Pferde kosten Geld. Der Reitsport hängt wie kaum ein anderer Sport von der allgemeinen Wirtschaftslage ab. Geht es Pferdeliebhabern finanziell gut, greifen sie ins Portemonnaie, kaufen Pferde, buchen teuren Unterricht und geben Geld für die Ausrüstung aus. 

Krisen haben eigene Gesetze. Viele Menschen werden zaghaft, fokussieren sich auf das, was möglicherweise verloren geht, oder verfallen in eine depressive Phase, gelähmt von den neuen Bedingungen. Andere zeigen in der Krise Kampfgeist und Führungsqualität, analysieren die Bedingungen und schauen intensiv nach Lösungen.

Blaupause für den Neuanfang

So ein Macher ist auch Karl-Heinz Klasen. Der Mann, der für das erste kleine Turnier in der Westergellersener Heide verantwortlich zeichnet. „Es reden alle, aber keiner macht was. Es musste einfach etwas passieren. Wie lange wollen wir denn noch warten?“ 

Nach und nach sind die bedeutenden internationalen Turniere des Reitsports abgesagt worden. Dazu gehört auch das CHIO Aachen, die weltgrößte Pferdesport-Veranstaltung. In diesem Jahr fällt mehr als die Hälfte der internationalen Turniere weltweit vollständig aus. Viele mussten kurzfristig abgesagt werden. Die Kosten für die Vorbereitungen sind verloren. Der Rest der Veranstaltungen läuft Gefahr, in den nächsten Wochen abgesagt zu werden. 

Die renommierten Serien wie Nationenpreis, Longines Global Champions Tour – alles muss in diesem Jahr ausfallen. Und es ist bei Weitem nicht sicher, ob im nächsten Jahr alle Serien wieder in den internationalen Turnierkalender zurückkehren. Denn viele Veranstalter werden dafür keine Sponsoren finden können, ohne die sich die Kosten nicht stemmen lassen. Schon vor Corona haben viele Veranstalter in den letzten drei Jahren aufgrund von Sponsorenmangel aufgegeben.

Paul Schockemöhle, der rund 4000 Pferde hält, weiß genau, wie viele Tiere er im Monat verkaufen muss, damit die Rechnung aufgeht. Aber auch er kann eine monatelange finanzielle Flaute nicht unbeschadet überstehen. Springreiter Christian Ahlmann hat es gerade besonders schwer getroffen. Mitten in der Corona-Krise ist am 4. Mai seine langjährige Unterstützerin Marion Jauß verstorben. Sie gehörte, gemeinsam mit ihrer Schwester Madeleine Winter-Schulze, zu den maßgeblichen Pferdebesitzerinnen und Mäzeninnen des deutschen Springsports.

→ Datenauszug
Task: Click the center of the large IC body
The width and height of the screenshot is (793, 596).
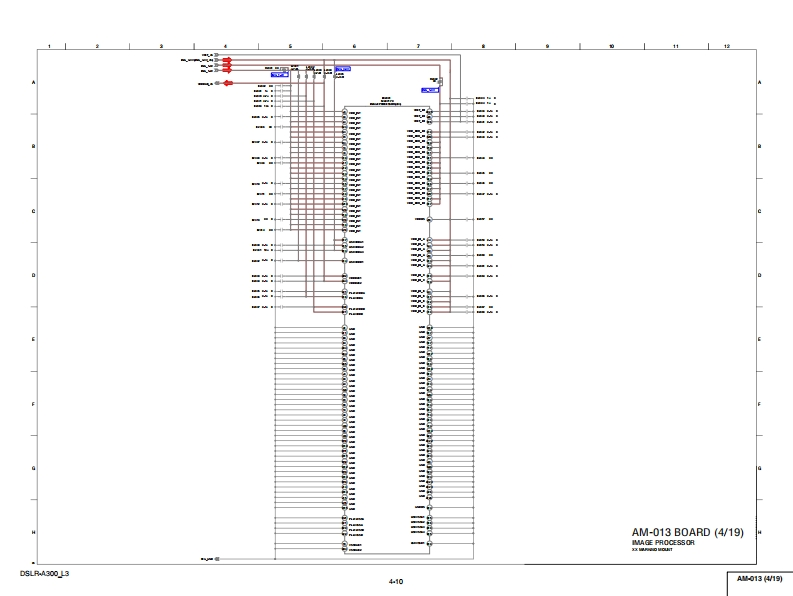Action: click(x=387, y=330)
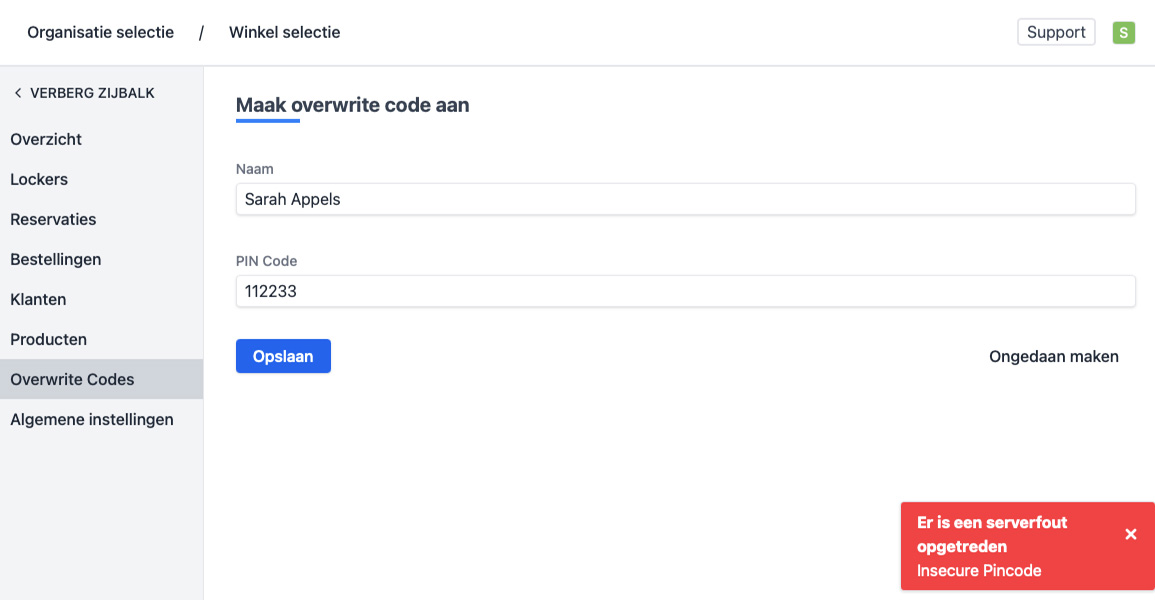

→ Aufgabe
Ändere bitte im vorliegenden Text den Abschnitt, der mit den Worten „Blaupause für den“ beginnt und mit „abgesagt zu werden.“ endet: Ersetze „abgesagt“ durch „gestrichen“ und gib den ganzen Abschnitt wieder.

→ Lösung
Blaupause für den Neuanfang

So ein Macher ist auch Karl-Heinz Klasen. Der Mann, der für das erste kleine Turnier in der Westergellersener Heide verantwortlich zeichnet. „Es reden alle, aber keiner macht was. Es musste einfach etwas passieren. Wie lange wollen wir denn noch warten?“ 

Nach und nach sind die bedeutenden internationalen Turniere des Reitsports gestrichen worden. Dazu gehört auch das CHIO Aachen, die weltgrößte Pferdesport-Veranstaltung. In diesem Jahr fällt mehr als die Hälfte der internationalen Turniere weltweit vollständig aus. Viele mussten kurzfristig gestrichen werden. Die Kosten für die Vorbereitungen sind verloren. Der Rest der Veranstaltungen läuft Gefahr, in den nächsten Wochen gestrichen zu werden.